O contrato em causa terá retroativos a 1 de maio de 2023, quando entraram em vigor as alterações ao Código do Trabalho.
Esta é a primeira vez que um tribunal português aplica a presunção de laboralidade entre estafetas e plataformas digitais.
A ação em causa foi intentada pelo Ministério Público, na sequência de uma inspeção da Autoridade para as Condições de Trabalho.
Através desta, segundo a mesma sentença, verificou-se a existência entre Md Zaber Ahmed e a Ubear Eats Portugal “de uma prestação de atividade aparentemente autónoma, mas prestada em condições análogas à de contrato de trabalho”.
Conforme precisou, a prestação desenvolvia-se no âmbito de uma plataforma digital, através da “‘outorga de um contrato de parceiro de entregas independente’, mas em que, ‘inter alia’, a plataforma controla a atividade do prestador, restringe a sua possibilidade de aceitar ou recusar tarefas e fixa a retribuição para o mercado efetuado”.

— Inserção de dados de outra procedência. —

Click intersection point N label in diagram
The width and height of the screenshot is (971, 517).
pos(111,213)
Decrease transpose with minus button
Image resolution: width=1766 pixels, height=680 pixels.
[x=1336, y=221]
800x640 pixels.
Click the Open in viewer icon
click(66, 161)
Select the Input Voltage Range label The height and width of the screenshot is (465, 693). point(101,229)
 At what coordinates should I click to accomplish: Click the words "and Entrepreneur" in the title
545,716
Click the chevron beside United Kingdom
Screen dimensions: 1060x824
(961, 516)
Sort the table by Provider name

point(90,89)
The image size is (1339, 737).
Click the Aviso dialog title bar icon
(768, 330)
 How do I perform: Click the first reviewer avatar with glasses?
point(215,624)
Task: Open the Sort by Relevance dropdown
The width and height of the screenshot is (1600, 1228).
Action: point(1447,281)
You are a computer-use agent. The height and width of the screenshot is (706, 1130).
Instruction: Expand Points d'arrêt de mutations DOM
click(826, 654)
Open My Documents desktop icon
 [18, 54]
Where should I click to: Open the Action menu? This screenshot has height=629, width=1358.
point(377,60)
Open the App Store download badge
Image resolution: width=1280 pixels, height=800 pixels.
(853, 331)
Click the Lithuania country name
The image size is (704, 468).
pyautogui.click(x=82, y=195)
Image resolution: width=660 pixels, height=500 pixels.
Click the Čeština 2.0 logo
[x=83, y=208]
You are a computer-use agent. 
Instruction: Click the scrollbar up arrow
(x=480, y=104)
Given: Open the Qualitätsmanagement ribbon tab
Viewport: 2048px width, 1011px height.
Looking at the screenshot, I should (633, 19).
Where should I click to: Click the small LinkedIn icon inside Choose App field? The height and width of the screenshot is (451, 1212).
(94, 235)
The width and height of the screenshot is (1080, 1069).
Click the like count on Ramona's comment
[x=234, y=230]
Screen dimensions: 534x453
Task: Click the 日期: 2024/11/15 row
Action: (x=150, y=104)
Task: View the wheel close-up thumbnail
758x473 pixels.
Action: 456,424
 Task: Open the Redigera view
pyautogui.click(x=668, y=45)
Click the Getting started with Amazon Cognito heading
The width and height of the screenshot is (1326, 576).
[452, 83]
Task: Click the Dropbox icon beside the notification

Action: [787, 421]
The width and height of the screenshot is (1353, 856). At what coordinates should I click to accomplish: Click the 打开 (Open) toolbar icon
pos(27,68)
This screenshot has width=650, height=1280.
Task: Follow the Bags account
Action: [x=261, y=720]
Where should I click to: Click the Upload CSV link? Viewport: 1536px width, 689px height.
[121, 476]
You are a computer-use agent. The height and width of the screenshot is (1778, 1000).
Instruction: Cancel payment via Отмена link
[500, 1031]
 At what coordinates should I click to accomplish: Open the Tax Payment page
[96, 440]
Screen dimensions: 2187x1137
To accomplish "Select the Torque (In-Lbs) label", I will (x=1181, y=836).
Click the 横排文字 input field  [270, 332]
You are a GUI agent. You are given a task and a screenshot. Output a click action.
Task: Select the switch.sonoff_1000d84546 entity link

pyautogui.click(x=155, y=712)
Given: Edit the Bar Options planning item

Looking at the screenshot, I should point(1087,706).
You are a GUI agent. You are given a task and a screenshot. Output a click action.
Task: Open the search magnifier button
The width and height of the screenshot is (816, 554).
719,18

Na fundamentação da decisão, datada de quarta-feira, está, entre outros pontos, o facto de ser a plataforma a fixar, de forma unilateral, o valor dos montantes a pagar ao estafeta pelas entregas, não havendo qualquer negociação prévia quanto aos critérios utilizados para a definição dos valores.
Por outro lado, a Uber Eats Portugal “controla e supervisiona” a atividade, “restringe a autonomia do prestador da atividade quanto à organização do trabalho” e também “exerce poderes de exclusão de futuras atividades na plataforma, através da desativação da conta”.
O tribunal concluiu também que o estafeta está inserido na organização da Uber Eats Portugal, que “‘não é uma mera intermediária na contratação de serviços entre estabelecimentos comerciais e estafetas'”.
Na rede social Instagram, o deputado do Bloco de Esquerda (BE) José Soeiro, que partilhou o caso, classificou esta decisão “como histórica”, sendo a primeira vez que é reconhecido o direito a um contrato de trabalho e a todos os restantes direitos pressupostos a um estafeta de uma plataforma digital.
“É a primeira decisão de um tribunal português que aplica o novo artigo 12.º-A do Código de Trabalho, pelo qual lutámos e que tantos debates implicou”, referiu.
Para José Soeiro, inicia-se agora uma nova fase no mundo do “trabalho plataformizado em Portugal”
Em novembro do ano passado, a ministra do Trabalho e Segurança Social afirmou, no parlamento, que estavam então em curso 1.000 ações de reconhecimento de contratos de trabalho de trabalhadores de plataformas digitais em situação laboral irregular.